We stopped briefly at Stanfield, the mansion where Andrew Jackson was

married.  Like others we had visited, there was a long tree-lined drive up to

the house,

and the

house was a

pillared

beauty.

At Rocky Springs Campground, one of three lovely and free

campgrounds on the Trace, we were treated to a gorgeous

morning with filtered sunlight pouring through the trees.

On the edge of this campground is the ghost town of Rocky Springs.

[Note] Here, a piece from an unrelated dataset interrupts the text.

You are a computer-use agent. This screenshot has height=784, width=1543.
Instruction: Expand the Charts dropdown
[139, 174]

All that remains of this once bustling town is the church, the

graveyard and two bank vaults.  The abandoned bank vaults

reminded me of the

vault we had seen in

the Gulf Coast town

of Bay St. Louis, MS.

However, the once

prosperous rural

town of Rocky

Springs wasn't

devastated by a

hurricane.  Instead

its death came from

many sources:  bad land

management that cleared hillsides

for cotton leaving erosion scars that

can be seen today, the

Civil War, a yellow fever

epidemic in 1878 and a

boll weevil infestation.  It

was eerie to walk a

small trail through the

woods where there had

once been cotton

plantations and 2610

residents.  There is

nothing but trees now.

Up on the hill the church is still used, but the cemetery's stones all

date from the 1800's.  How can a town vanish in just a little over 100

years?

Port Gibson is one

of the larger towns at the southern end of the Trace.  At one time it was

considered "too beautiful to burn," but we didn't find it particularly inspiring.

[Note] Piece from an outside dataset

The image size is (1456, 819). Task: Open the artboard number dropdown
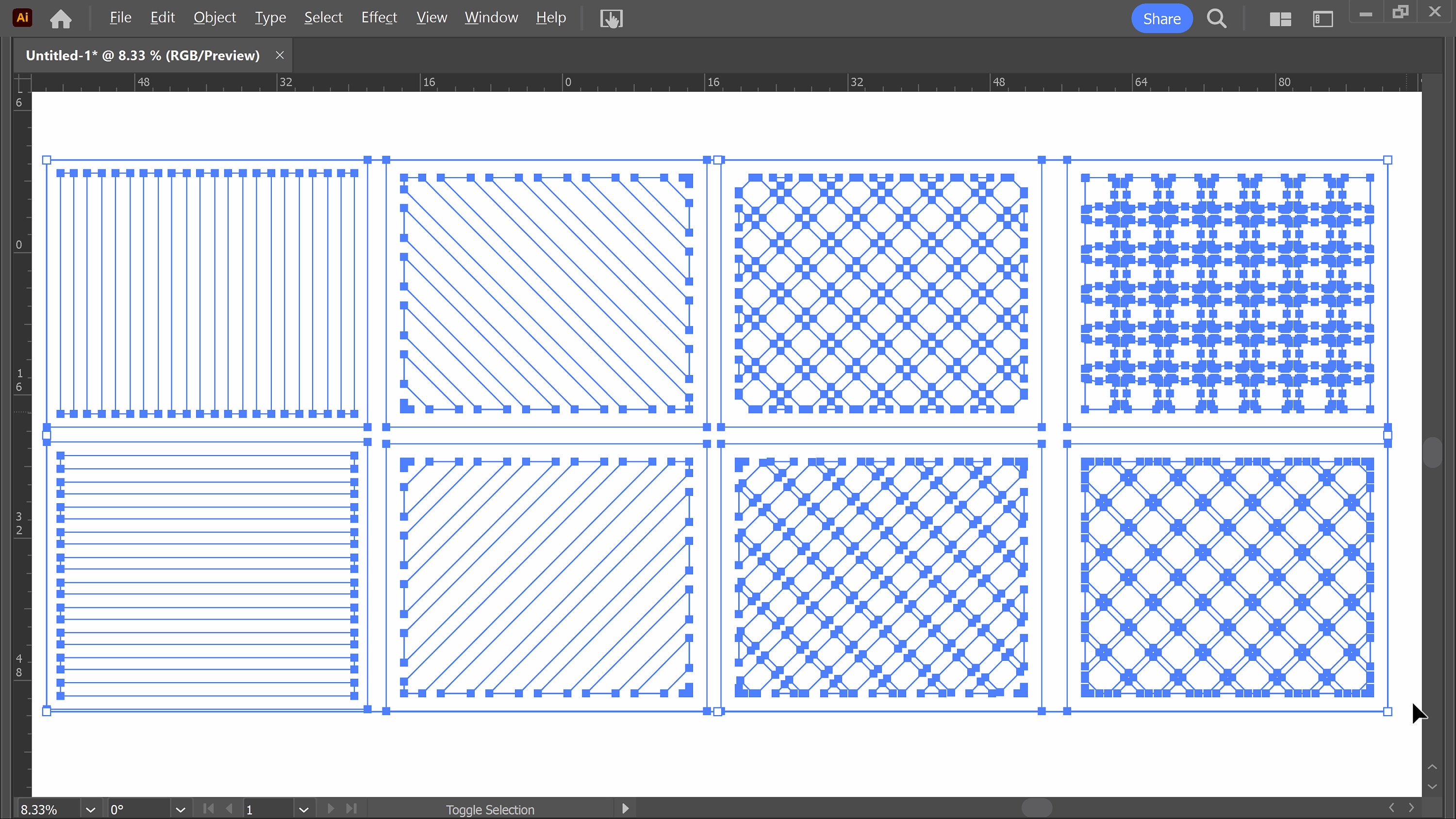click(304, 809)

There was an interesting mural on the wall of one building, and a small street

with a handful of stores, some in business and some shuttered.  More intriguing

were the homes

on the outskirts of

town where the

Confederate flag

was flying.  Some flew the flag along with the American flag, and

some flew it alone.

We took

advantage of

this ideal area

for cycling to

do a few rides

along the Trace.  With no noticeable traffic, modest rollers, and

interesting historical sites every few miles, we thoroughly enjoyed our

rides.  One day, while camped further north on the Trace at Jeff Busby

Campground, we rode our bikes down to French Camp.  This was a

bustling community in earlier days and had several pretty buildings.

Besides the recent historical sites that can be seen on Natchez

Trace, there are a lot of prehistorical sites as well.  We stopped at

several Indian ceremonial and burial mounds.  Archaeologists

have dug through these mounds and made some startling

discoveries.  At one site, when the leader of the tribe died it

seemed that all his attendants were killed and buried with him.

Often they were killed by strangulation.  Likewise, when a parent

died sometimes the rest of the family would be strangled and

buried with the parent.  As I pondered all this back at the

campground -- in the pretty setting sun -- it occurred to me that

even though lots of people have concerns about individual rights

in our culture today, at least we don't do that.

After we left the Natchez Trace Parkway we headed west and north

towards Arkansas.  I was dozing when suddenly Mark said, "Look, Kermit

the Frog...!"  I woke up just in time to see a billboard for the Jim Henson

museum.  We spent a very happy

hour at this little outpost in Leland,

Mississippi that is a charming

museum of Jim Henson memorabilia.

It is run as a labor of love by a

woman who raised her children

watching Sesame Street.

I remember when that television

show first aired in 1969.  As a nine-

year-old its alphabet and numbers lessons were a little juvenile, but I remember loving the

gentle humor and I watched it for many hours with my younger sister.

Mark knew the show from raising his kids

watching it.  He had been a teenager

when it first aired, so he never saw the

episodes I did.  It was amusing standing

around with the proprietor and realizing

that all three of us had watched it during

different eras and we remembered

different things -- even different muppet characters.

This little stop in Leland rounded out a delightful visit to Mississippi.  From

there it was on to the Ozarks in Arkansas.